__Task objective__:
Write out everything from the line containing "Click the navigate Back arrow icon" down through the last of the lines below, copying each one exactly and leaving out the pictures.

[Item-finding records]
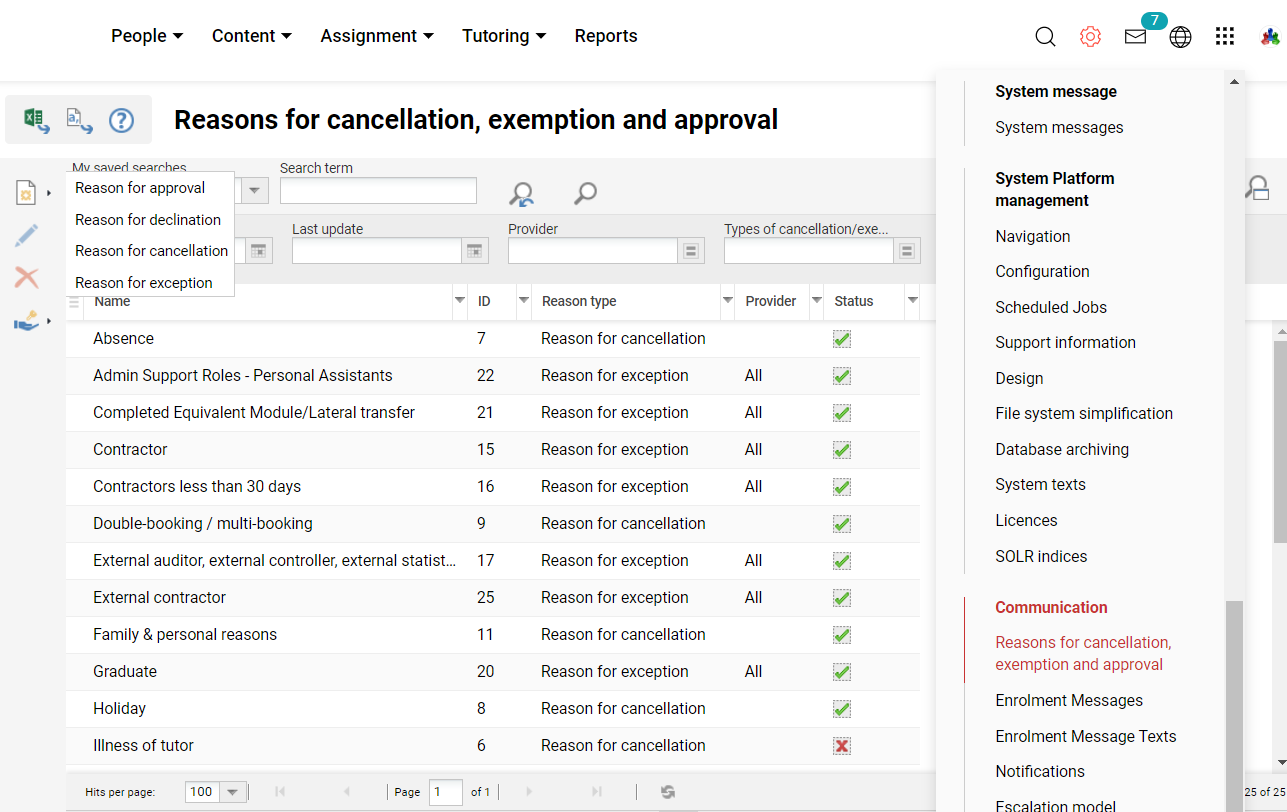Click the Excel export icon

click(x=36, y=120)
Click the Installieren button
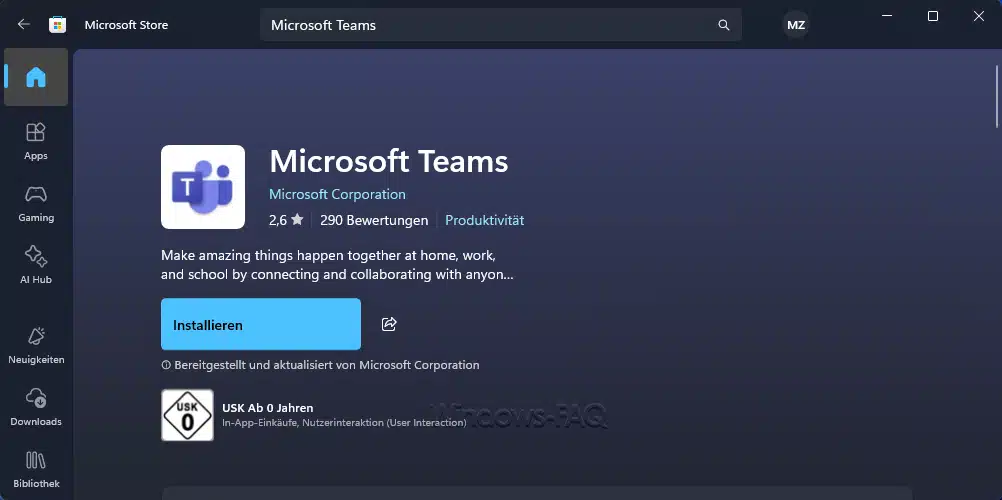 [261, 324]
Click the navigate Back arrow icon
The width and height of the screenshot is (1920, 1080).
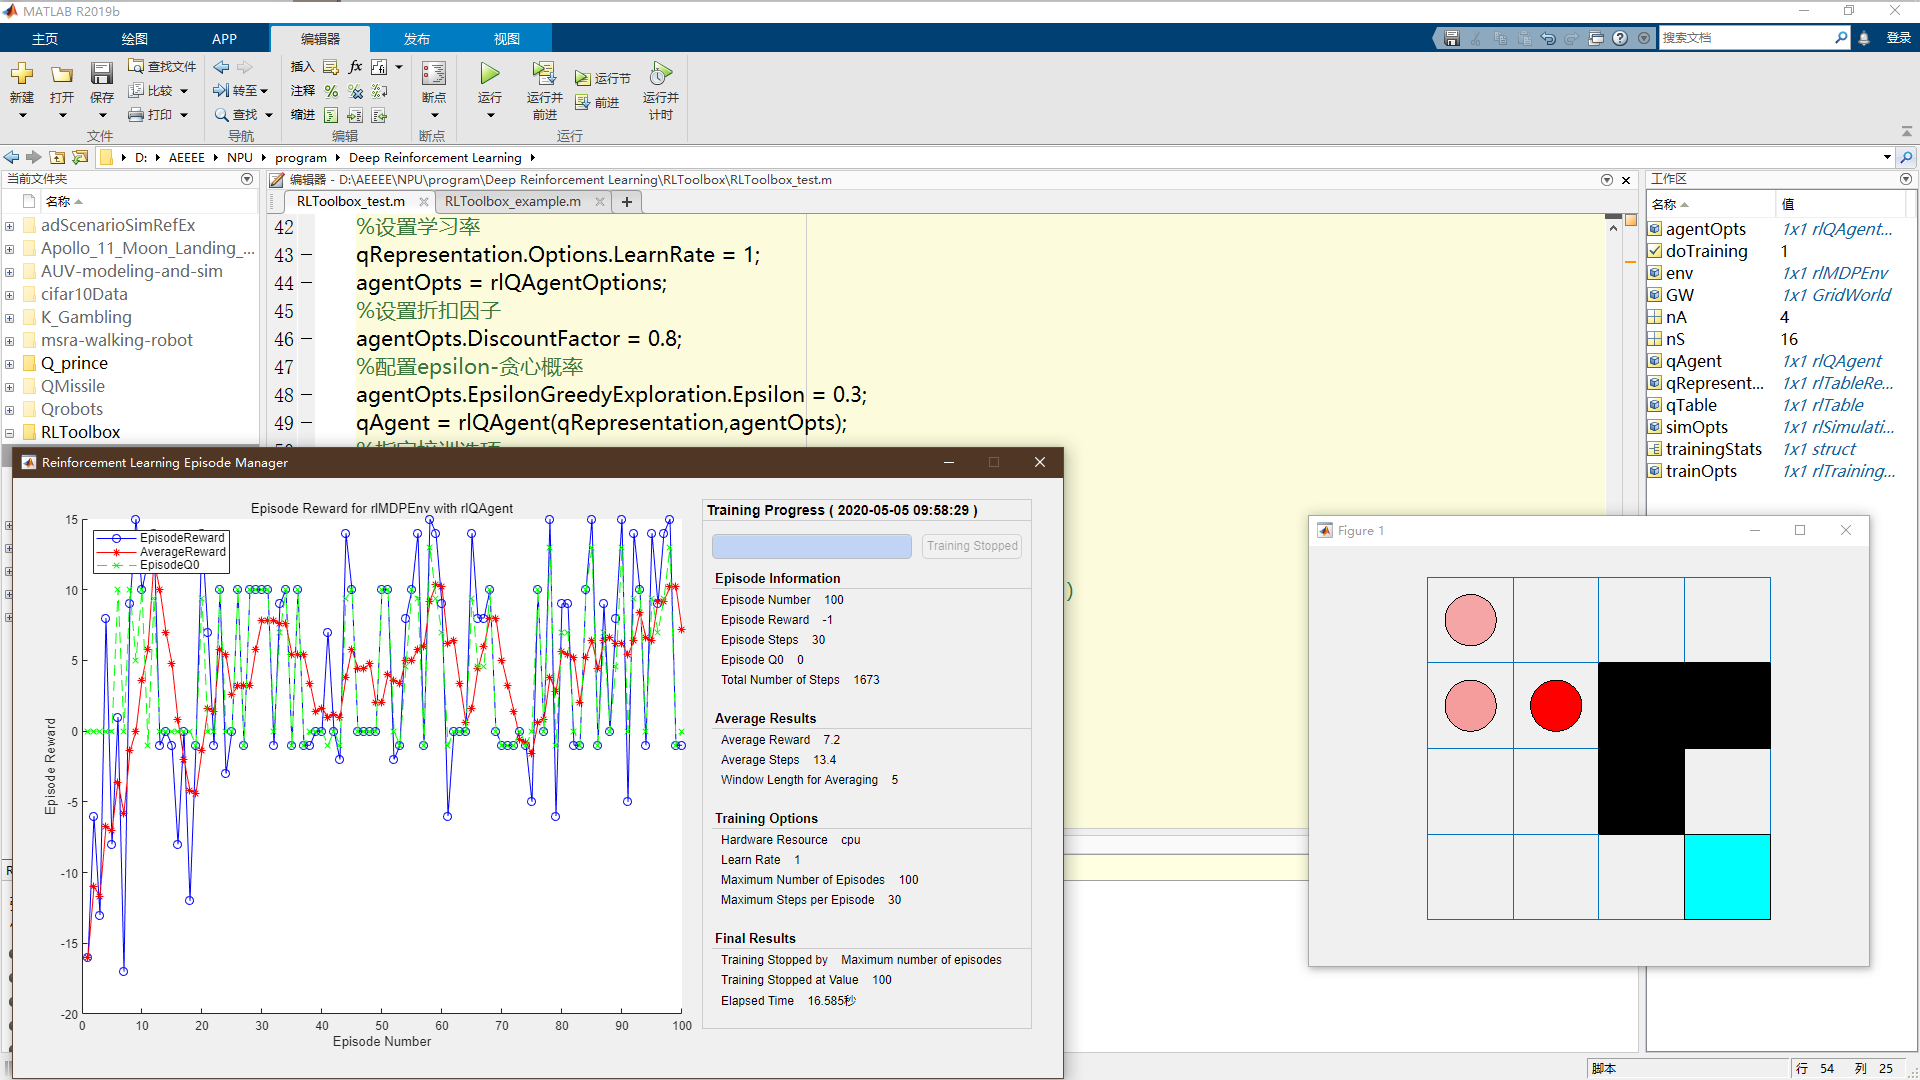point(221,67)
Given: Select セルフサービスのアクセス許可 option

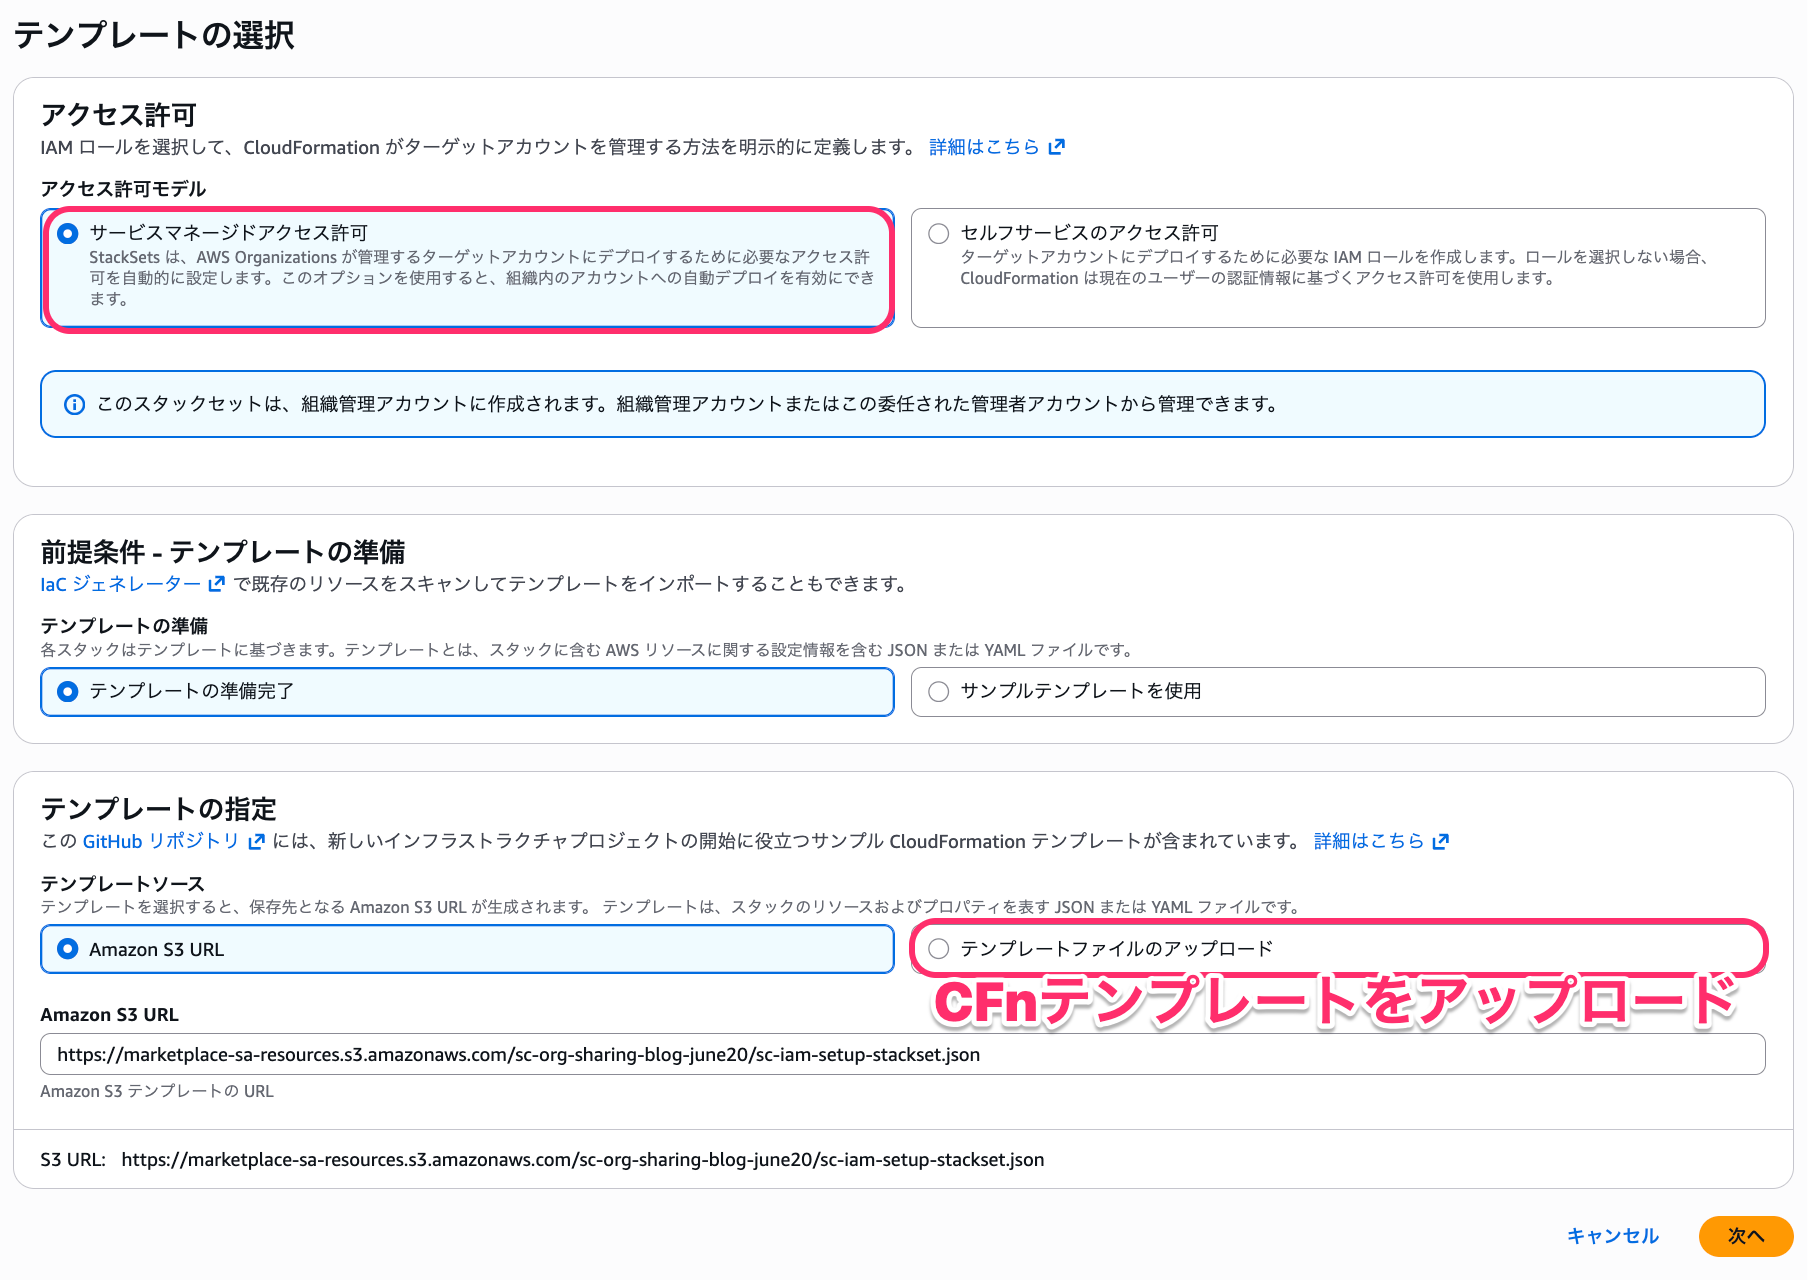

__Exercise solution__:
Click the navigate Back arrow icon
The width and height of the screenshot is (1920, 1080).
point(221,67)
Given: Select セルフサービスのアクセス許可 option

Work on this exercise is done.